Cesareo in emergenza: salve mamma e bimba al San Jacopo di Pistoia

Decisive le scelte e la prontezza dell’equipe del reparto diretto da Pasquale Florio


Pistoia - Un cesareo in super emergenza a 30 settimane, ha salvato due vite, quelle di una mamma e della sua bimba ancora in grembo. E’ successo all’ospedale San Jacopo di Pistoia dove per un distacco massivo di placenta, la bimba è stata fatta nascere immediatamente. La mattina la donna ha visto alcune macchioline di sangue e si è precipitata in ospedale dove è arrivata a piedi. Pochi minuti dopo aver varcato la soglia del San Jacopo, ha perso conoscenza ed è svenuta. Subito soccorsa, le ostetriche del reparto si sono attivate anche per registrare il battito del feto.

La ginecologa Elisa Ghelardini, insospettita perché il ritmo del cuore fetale era bradicardico, ha fatto portare l’ecografo ed eseguita una ecografia praticamente nel corridoio, ha diagnosticato il distacco massivo della placenta. Il "distacco di placenta" è una patologia serissima che mette a rischio la sopravvivenza del feto ma anche quella della madre, perché comporta una emorragia massiva interna.

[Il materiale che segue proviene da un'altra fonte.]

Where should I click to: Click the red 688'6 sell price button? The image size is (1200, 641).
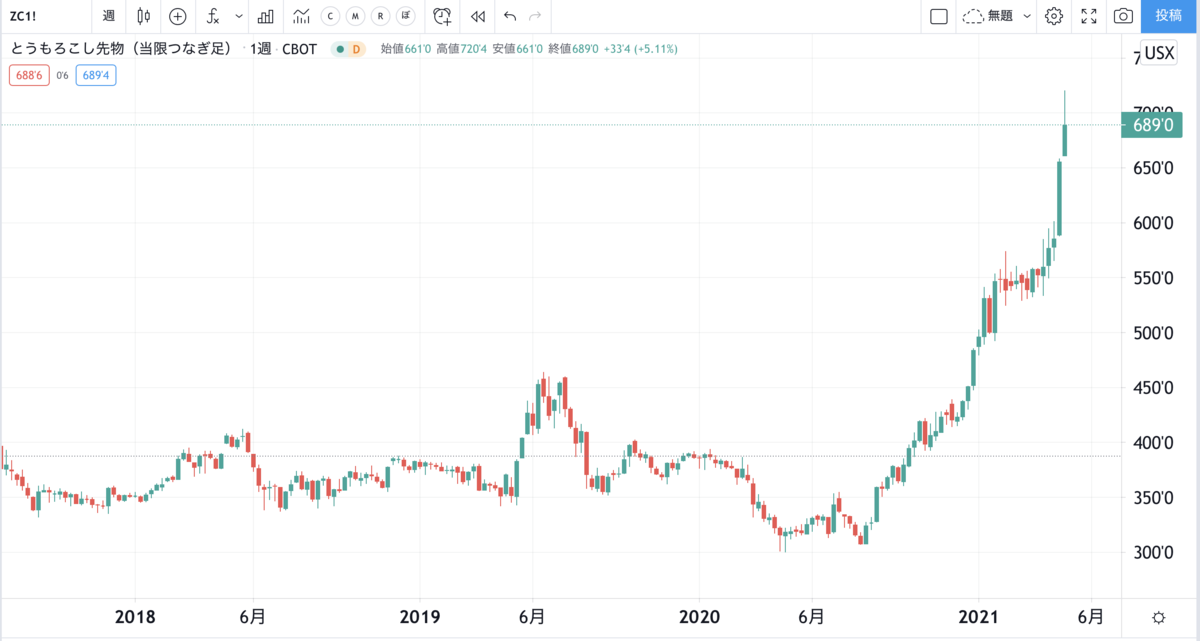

La donna è stata quindi trasferita d’urgenza in sala operatoria mentre veniva allertato tutto il personale, gli anestesisti, le ostetriche, gli infermieri e naturalmente i medici.

Il direttore di ostetricia e ginecologia, professor Pasquale Florio e il dottor Raffaele Fimiani dell’unità operativa complessa di ginecologia e ostetricia pistoiese, hanno effettuato il cesareo sulla donna che per la perdita massiva di sangue da 15 di emoglobina, al momento dell’intervento registrava valori di 7,5. L’equipe composta dagli anestesisti Leandro Barontini e Fabio Cricelli, dagli infermieri Ilaria Biagi, Laura Boscardin e Federico Cadeddu, è riuscita a far nascere la bimba nel giro di pochissimi minuti. La piccola ha pianto subito ed è stata assistita immediatamente dai pediatri, Ilaria Cianchi, Livia Drovandi eUgo Gasperini.

L’esito positivo della vicenda non era affatto scontato. Diversi fattori tra cui la prontezza del personale sanitario che in pochi minuti ha dovuto fare scelte importanti, sono stati decisivi: la tempestività della diagnosi e la rapidità con la quale sono state bloccate tutte le attività in sala operatoria per dare la precedenza al taglio cesareo; la sinergia del personale che ha lavorato all'unisono senza intoppi, garantendo il massimo livello di assistenza, da quella anestesiologica (la donna aveva fatto colazione e la decisione di fare un intervento d'urgenza è una decisione importante) a quella dei pediatri che hanno assistito la neonata subito dopo la nascita; la scelta di fare un taglio cesareo a 30 settimane, cioè a una epoca gestazionale prematura per la nascita; la decisione di dare priorità massima alla esecuzione del taglio cesareo rispetto alle altre attività chirurgiche.